Quién sigue siéndolo se pierde de vista a sí mismo, mesmerizado por sus recursos. Siente orgullo observando los grandes telescopios, pero no es un gran observador con ellos, ni un óptico de frontera, ni en un mecánico de alta precisión. Algo que no ocurre con los nómades, que solo cuentan consigo mismos. Aventureros de culo liviano, buenos guerreros, gente atractiva, articuladores de redes, comerciantes hábiles, artesanos móviles de alta calidad, expertos en liquidez. Poder solamente lo acumula gente así, moviéndose en el mundo global. Un país chico, con pocas personas, ¿podría liberarse de su obsesión territorial para convertirse en una nación nómade? Quizás hay jóvenes que lo hacen, pero de a uno es fácil olvidar a Chile. Una nación con poco poder, enculada en la comodidad de su territorio, enredada en las peleas de una democracia bastante jodida, ¿quién, tomado el gusto al nomadismo, quiere regresar a ella o cuidarla?

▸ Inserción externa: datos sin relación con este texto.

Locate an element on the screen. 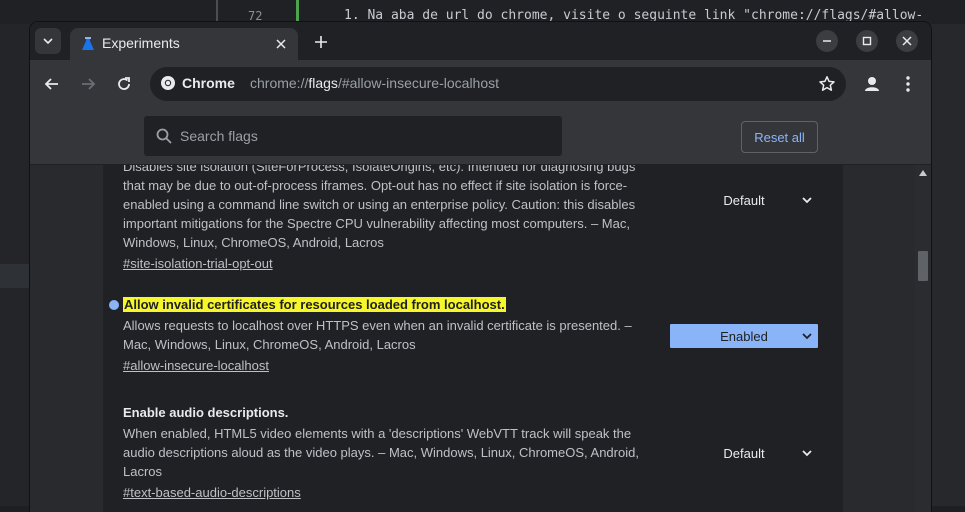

Como propósito nacional, es la pregunta. ¿Podemos convertirnos en una nación de nómades? No es tan difícil imaginar el masivo esfuerzo de educarnos para el nomadismo que eso supone. Más complicado es imaginar la nación y el territorio que debemos crear y cuidar para que Chile no se diluya en el empeño, o termine convertido en un pedazo de territorio sin relevancia recogido en sí mismo. Que se convierta en un lugar imprescindible de articulación nómade, como un gran oasis en medio del Sahara. El territorio geográfico desde el cual nos aventuramos y al cual regresamos, o del cual no nos movemos, para eso están las redes digitales, porque lo cuidamos para echar de menos cómo se vive en él.